United States v. James Niblock

U.S. Court of Appeals for the Fourth Circuit

United States v. James Niblock

Opinion

UNPUBLISHED

UNITED STATES COURT OF APPEALS FOR THE FOURTH CIRCUIT

No. 20-6704

UNITED STATES OF AMERICA,

Plaintiff - Appellee,

v.

JAMES R. NIBLOCK,

Defendant - Appellant.

Appeal from the United States District Court for the Eastern District of Virginia, at Alexandria. T.S. Ellis, III, Senior District Judge. (1:02-cr-00568-TSE-1; 1:04-cv-00361- HEH)

Submitted: January 11, 2021 Decided: January 19, 2021

Before GREGORY, Chief Judge, WILKINSON, Circuit Judge, and TRAXLER, Senior Circuit Judge.

Affirmed in part and vacated and remanded in part by unpublished per curiam opinion.

James R. Niblock, Appellant Pro Se. Daniel Taylor Young, Assistant United States Attorney, Kimberly M. Shartar, OFFICE OF THE UNITED STATES ATTORNEY, Alexandria, Virginia, for Appellee.

Unpublished opinions are not binding precedent in this circuit. PER CURIAM:

James R. Niblock appeals the district court’s orders denying his motions for a final

ruling on his

28 U.S.C. § 2255

motion and to alter or amend the judgment. The district

court denied the motions because Niblock’s claims previously had been considered and

determined to lack merit, because he did not have a § 2255 motion pending, and because

his claims amounted to a second or successive § 2255 motion for which he had not obtained

authorization. We have reviewed the record and find no reversible error. Accordingly, we

affirm for the reasons stated by the district court. United States v. Niblock, No. 1:02-cr-

00568-TSE-1 (E.D. Va. Oct. 8, 2019 & Apr. 2, 2020).

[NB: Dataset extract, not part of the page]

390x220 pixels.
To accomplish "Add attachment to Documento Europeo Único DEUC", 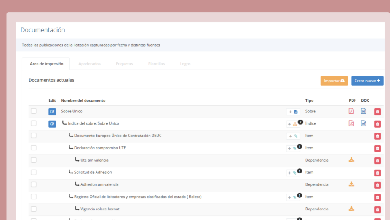I will tap(293, 136).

Consistent with our decision in United States v. Winestock,

340 F.3d 200, 208

(4th

Cir. 2003), abrogated in part on other grounds by United States v. McRae,

793 F.3d 392

(4th Cir. 2015), we construe Niblock’s notice of appeal and informal brief as an application

to file a second or successive § 2255 motion. Upon review, we conclude that Niblock’s

claims do not meet the relevant standard. See

28 U.S.C. § 2255

(h). We therefore deny

authorization to file a successive § 2255 motion.

Niblock also appeals from the district court’s order denying his

18 U.S.C. § 3583

(e)

motion for early termination of his supervised release. Niblock asserted that his offense of

conviction was not a violent offense, was an aberration, and occurred 18 years earlier. He

asserted that his sentence was disproportionate to other sentences imposed for the same or

worse conduct, and that his proven record of compliance weighed in favor of granting his

motion. Niblock also argued that his sentence was unconstitutional because it was

enhanced based on a factual finding by the judge, rather than the jury.

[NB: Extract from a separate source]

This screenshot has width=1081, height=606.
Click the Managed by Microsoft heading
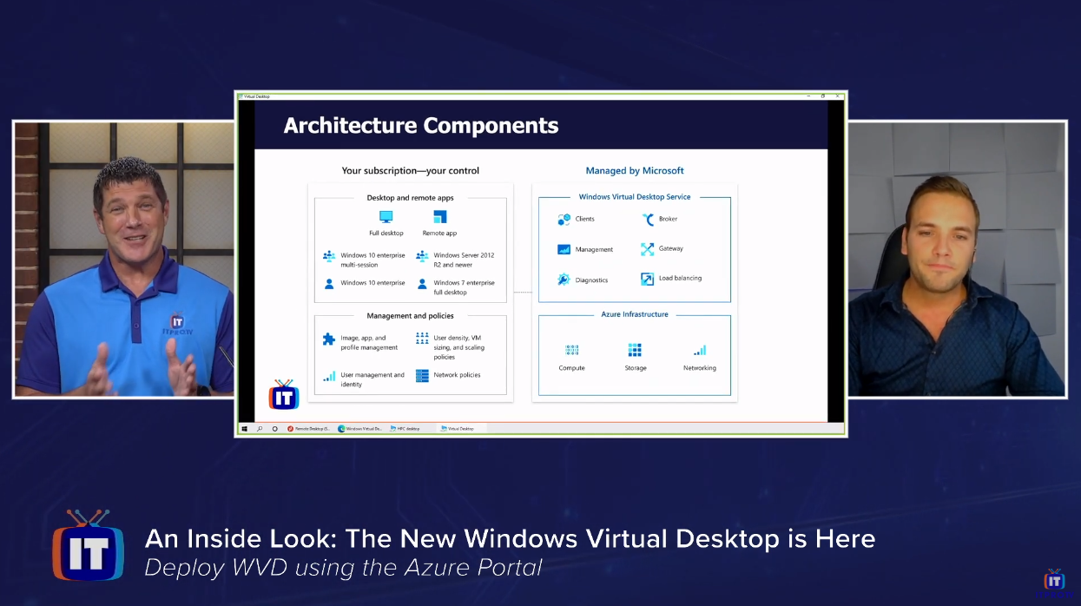635,170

2 The district court determined that Niblock’s challenge to the validity of his sentence

was meritless and that “compliance alone does not justify early termination of supervised

release.” The district court denied Niblock’s § 3583(e) motion, explaining, “Ordinarily,

serving a single year of a multi-year term of supervised release is not to warrant a confident

conclusion that defendant is prepared to live a law-abiding life. But this does not mean

that defendant may not have his term of supervised release terminated early, as it is often

the case that serving two years of supervised release without violation is sufficient to

warrant that conclusion.” The court then ordered Niblock to “continue to comply with the

terms of his supervised release and make the requisite restitution payments.”

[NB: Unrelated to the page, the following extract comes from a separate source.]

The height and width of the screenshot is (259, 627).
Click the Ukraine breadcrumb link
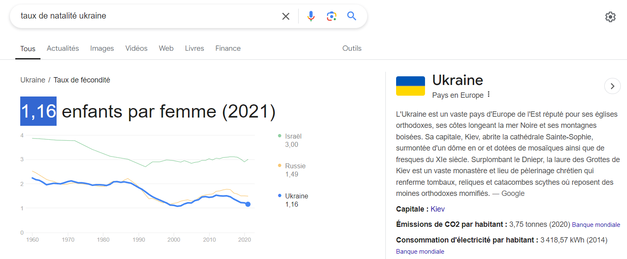point(33,80)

We “review a district court’s decision whether to terminate an individual’s term of

supervised release before the expiration of the term under

18 U.S.C.A. § 3583

(e) under the

narrow abuse of discretion standard.” United States v. Pregent,

190 F.3d 279, 282

(4th

Cir. 1999). “A district court abuses its discretion when it acts arbitrarily or irrationally,

fails to consider judicially recognized factors constraining its exercise of discretion, relies

on erroneous factual or legal premises, or commits an error of law.” United States v.

Dillard,

891 F.3d 151, 158

(4th Cir. 2018) (internal quotation marks omitted).

Pursuant to

18 U.S.C. § 3583

(e)(1), after a defendant has served one year of

supervised release, a district court may terminate the remaining term after considering

certain

18 U.S.C. § 3553

(a) factors, if the court “is satisfied that such action is warranted

by the conduct of the defendant released and the interest of justice.”

18 U.S.C. § 3583

(e)(1). The § 3553(a) factors that the district court must consider are: (1) the nature

and circumstances of the offense and the history and characteristics of the defendant; (2)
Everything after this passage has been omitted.